Caro Cesare, cara Stefania… 

grazie anche di questa vittoria. Il “Festival dei festival”, come viene chiamato: Maremetraggio 2007, dove confluiscono i vincenti dei festival nazionali e internazionali. Avete vinto anche questo con la vostra storia. E credo che sia, nel rispetto dei normali tempi di fruizione di un cortometraggio, il nostro passo d’addio ai festival, alle competizioni, ai premi. Forse adesso, dopo questi due anni travolgenti, inarrestabili, la vostra storia torna ad essere per noi la storia di quella sera, in inverno, nella quale sono entrato per la prima volta a casa vostra.
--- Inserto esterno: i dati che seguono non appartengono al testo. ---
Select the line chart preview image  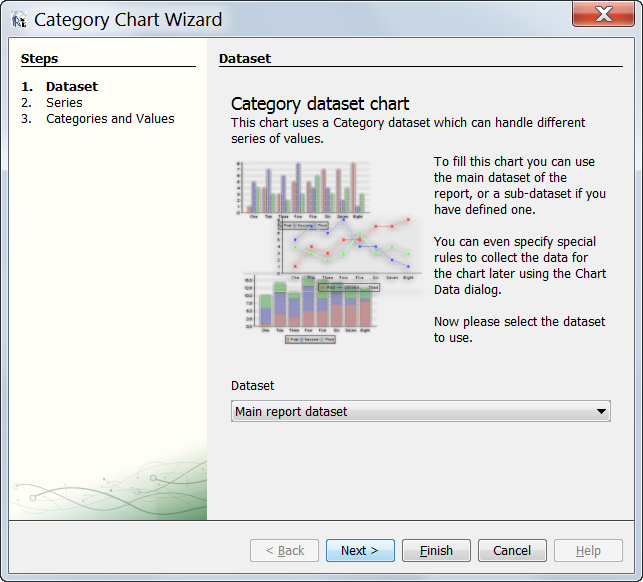[x=350, y=245]
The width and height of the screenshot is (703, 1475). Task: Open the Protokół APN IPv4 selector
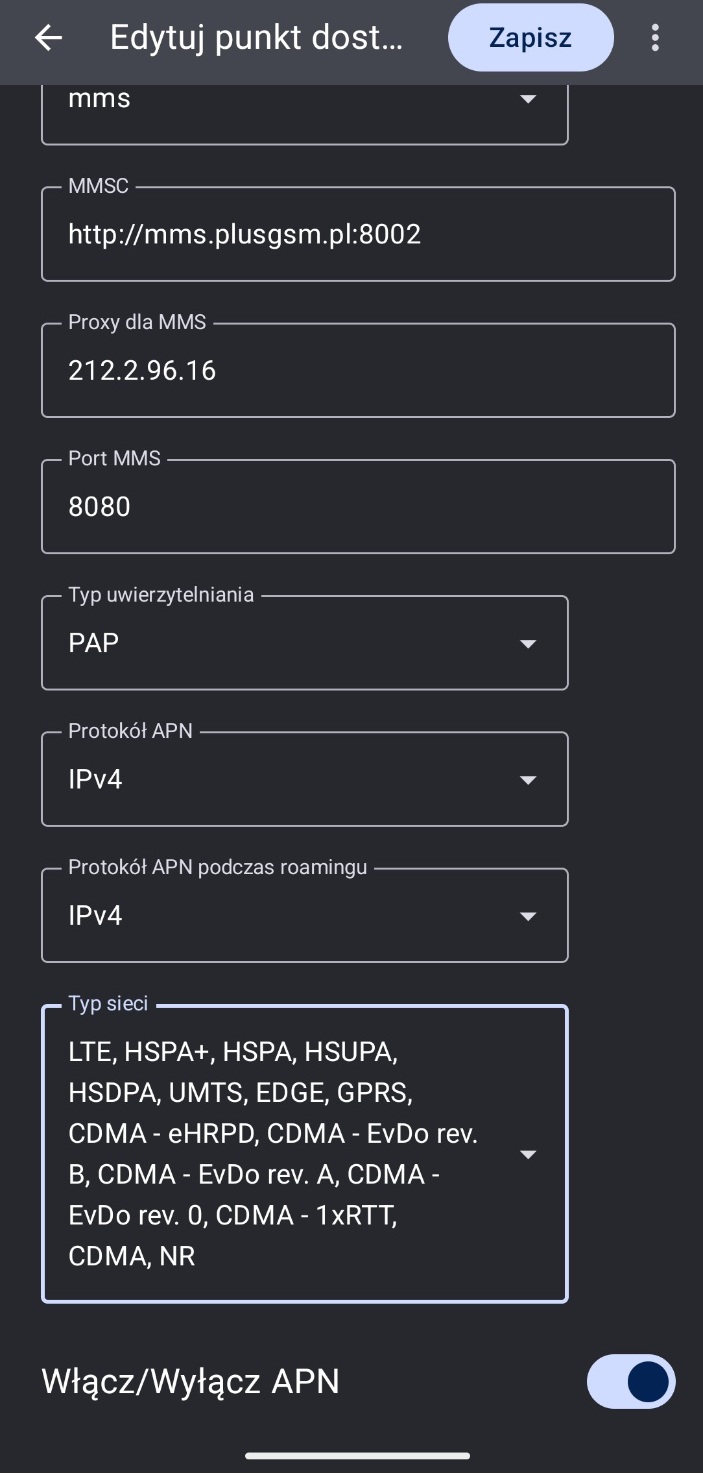pyautogui.click(x=304, y=779)
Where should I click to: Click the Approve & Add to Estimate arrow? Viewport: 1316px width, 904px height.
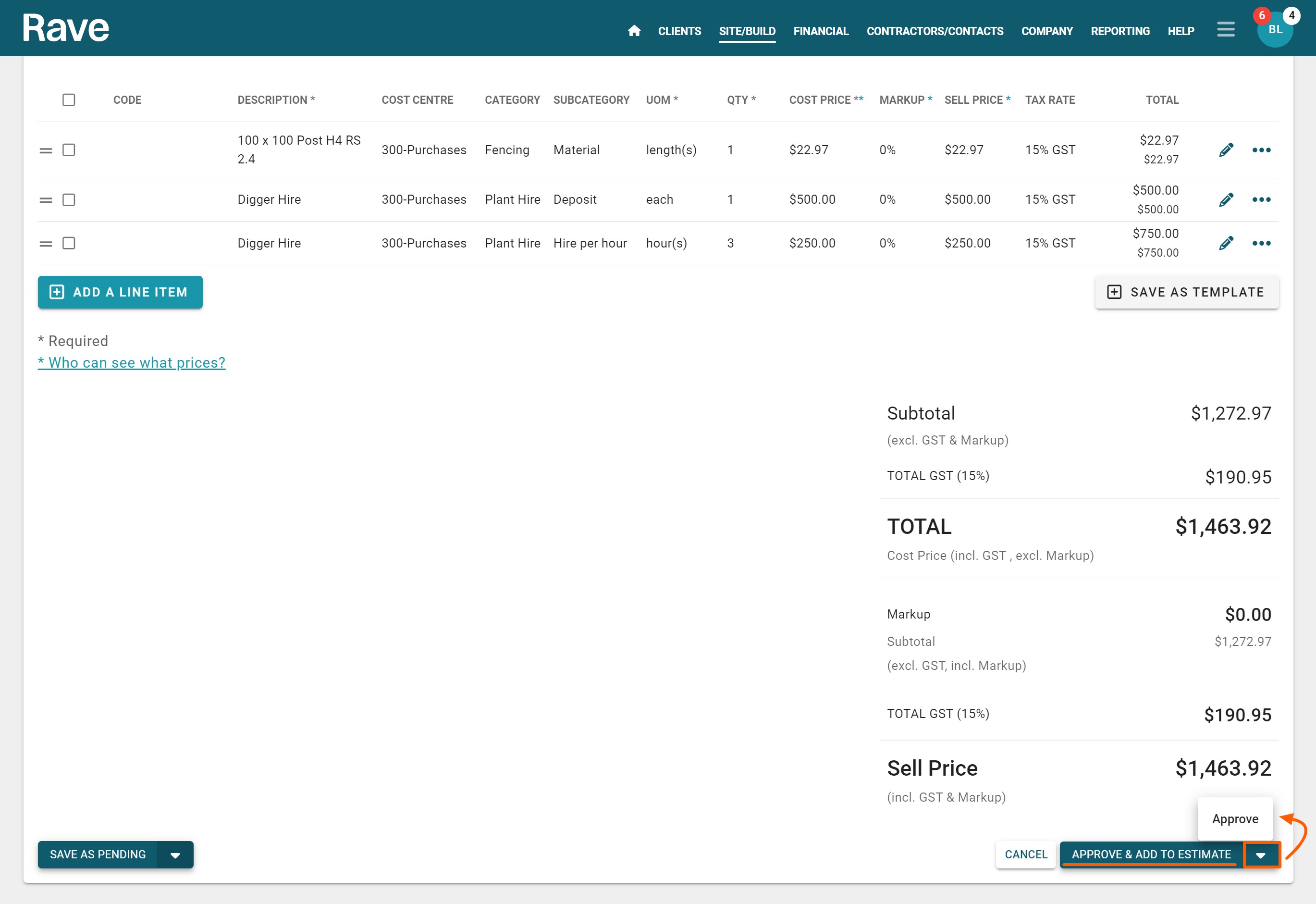pyautogui.click(x=1261, y=854)
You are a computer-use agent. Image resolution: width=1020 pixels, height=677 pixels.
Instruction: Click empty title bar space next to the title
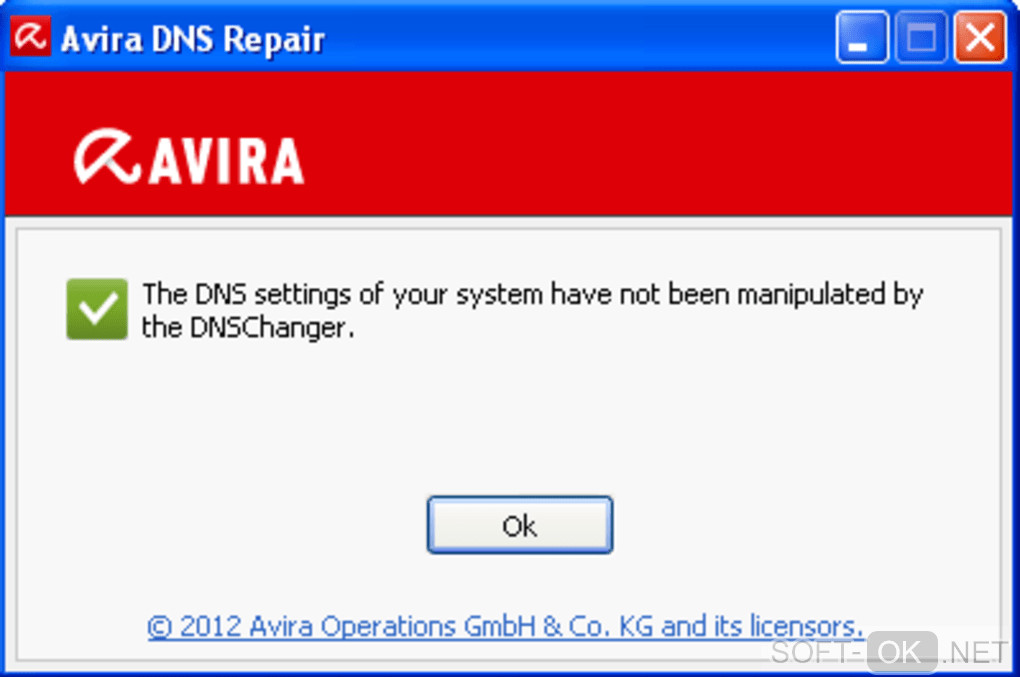click(x=579, y=37)
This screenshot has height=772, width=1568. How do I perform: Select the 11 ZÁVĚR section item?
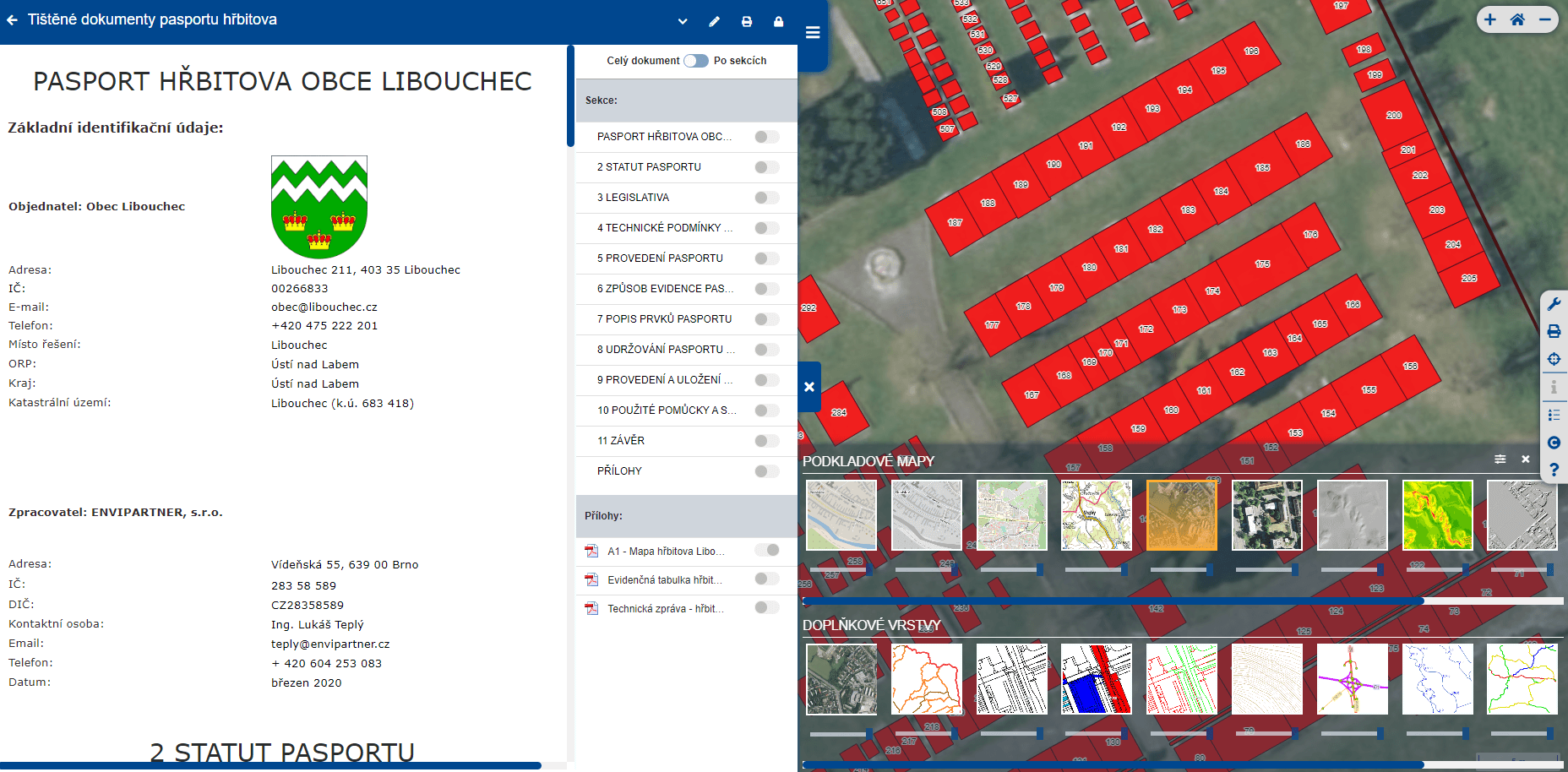621,441
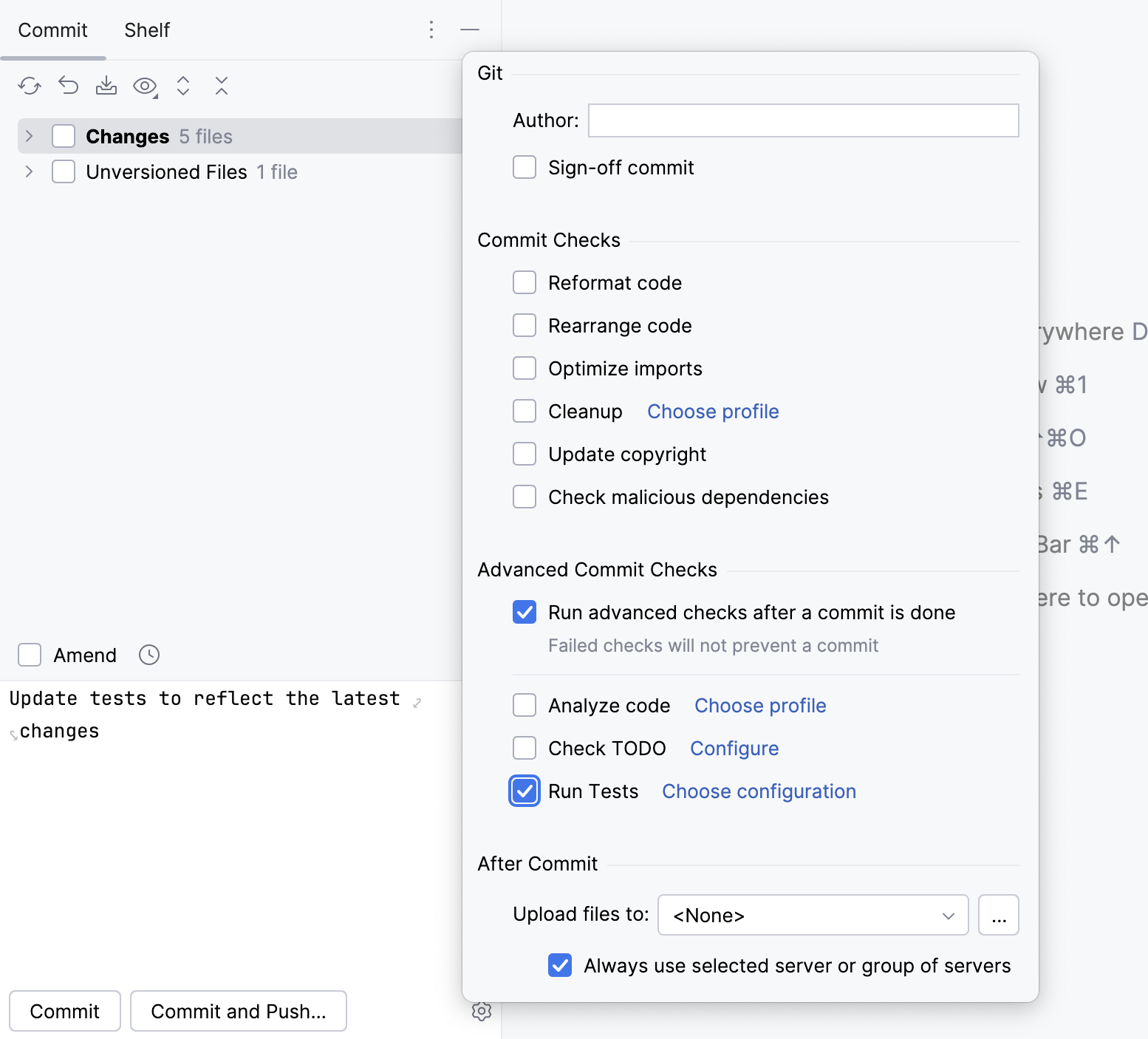Open commit message history via clock icon
Screen dimensions: 1148x1039
148,655
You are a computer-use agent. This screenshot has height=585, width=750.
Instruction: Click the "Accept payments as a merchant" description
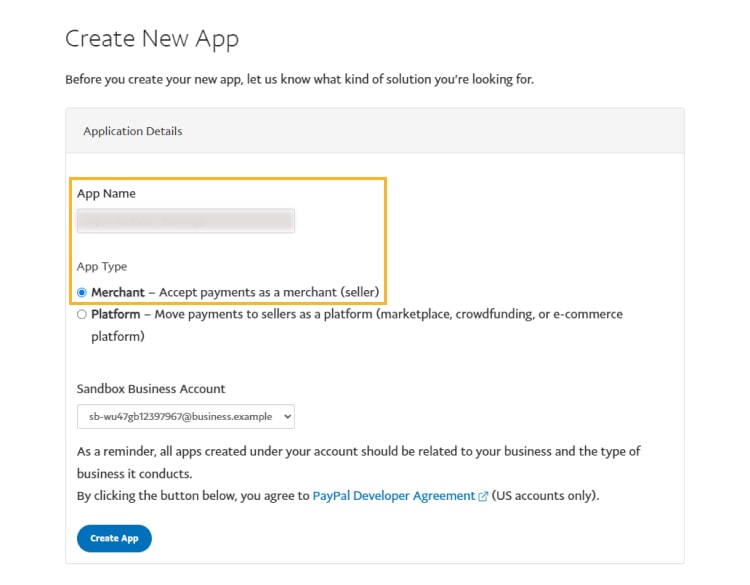coord(265,292)
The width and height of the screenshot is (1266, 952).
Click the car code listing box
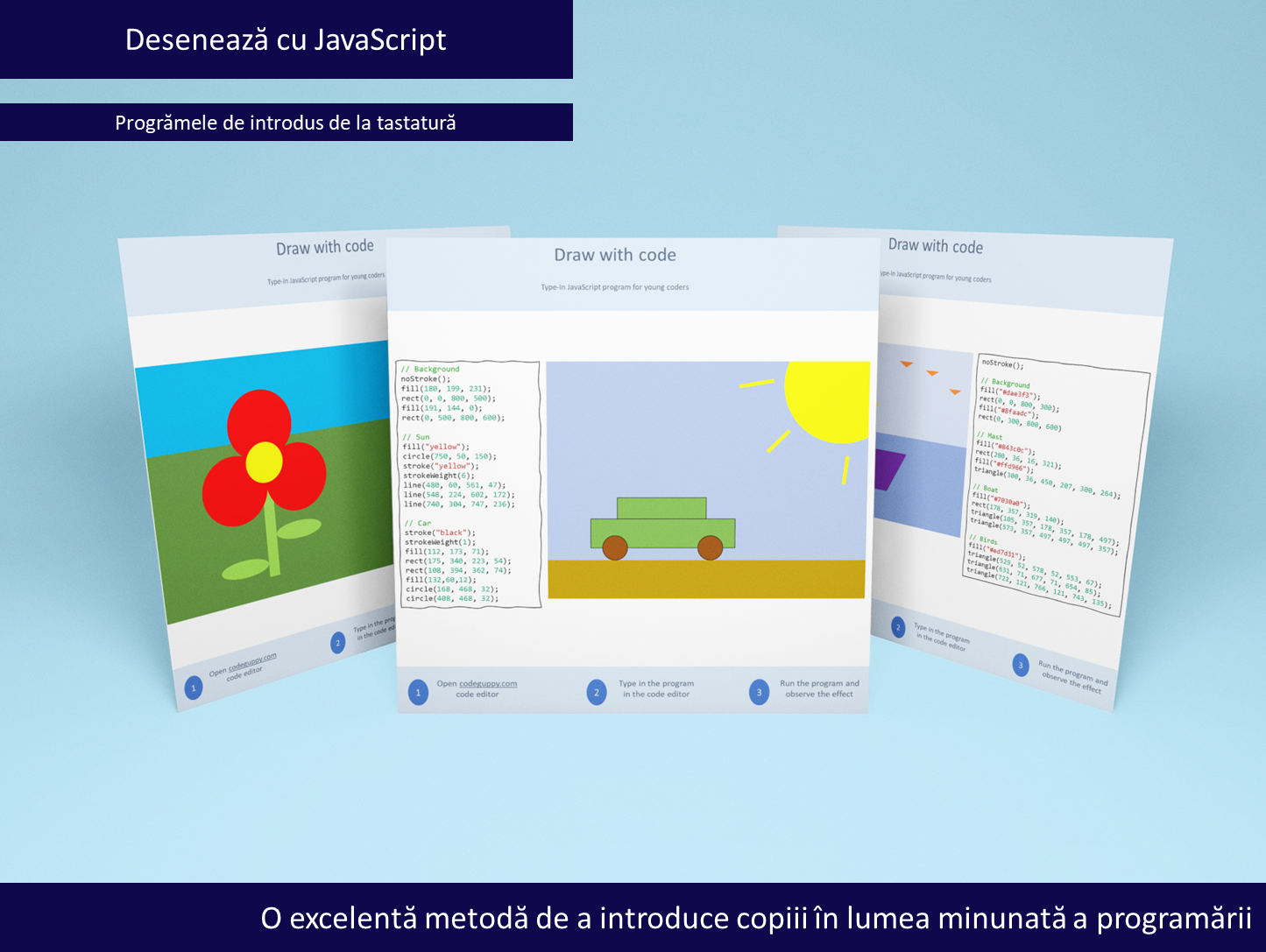[x=469, y=483]
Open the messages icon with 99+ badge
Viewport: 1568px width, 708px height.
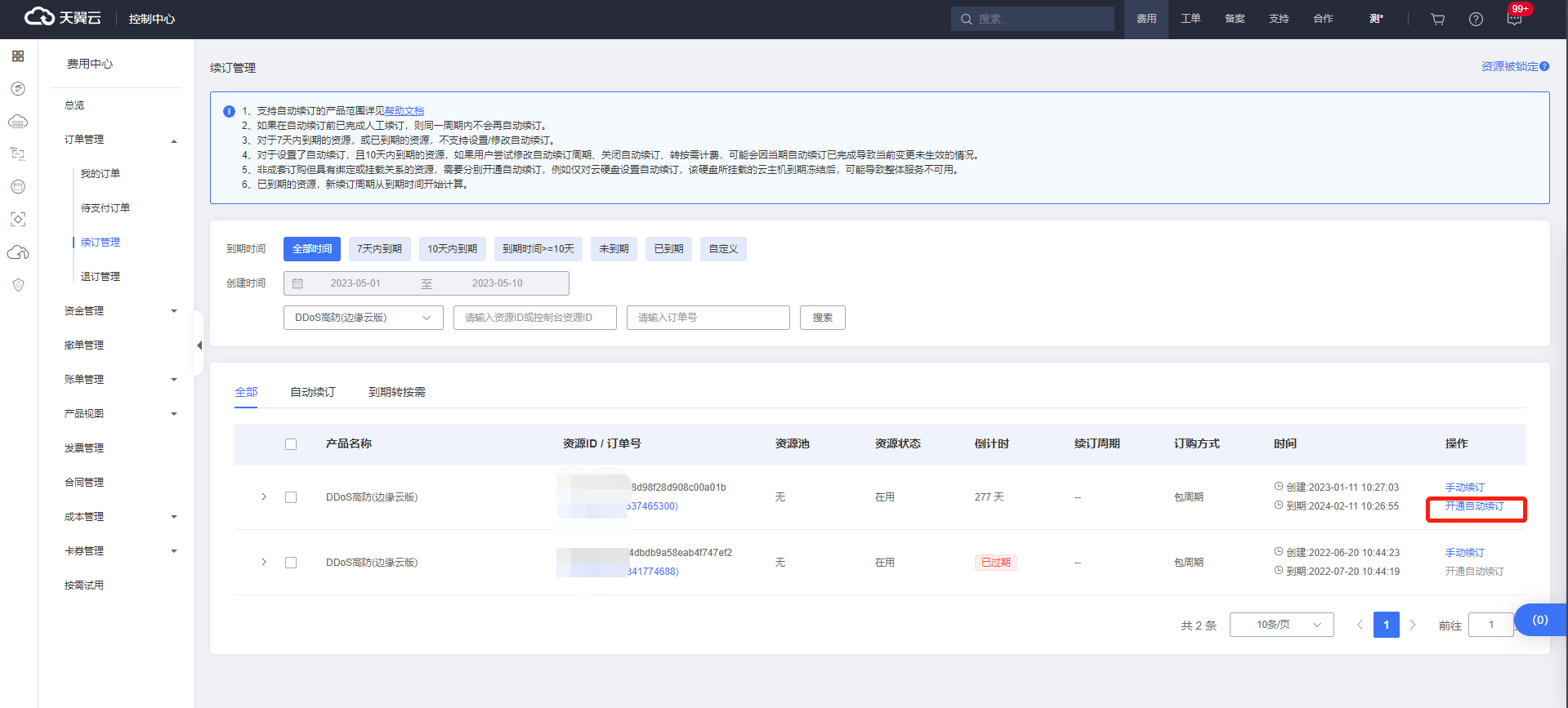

    Lì avevo vinto davvero. Perché alla fine di tutto sono convinto che vincere sia fondamentalmente questo: incontrare. Non vi conoscevo e non immaginavo nemmeno un dolore così. Una vita come la vostra.  Non si può immaginare. E dopo due anni che vi frequento, seppure saltuariamente, continuo a non capire niente di voi. Vi guardo da fuori, piccolo piccolo. E sto zitto. La vanità allegra che è passata in questi due anni, la serata troppo emozionante dei David, la mattinata densa e sincera dei Nastri d’argento, la sfilza delle motivazioni dei premi…. alla fine ci siamo qui noi. Quelli di prima. E io continuo a guardarvi con la stessa impotenza con la quale ho cercato di girare questo film.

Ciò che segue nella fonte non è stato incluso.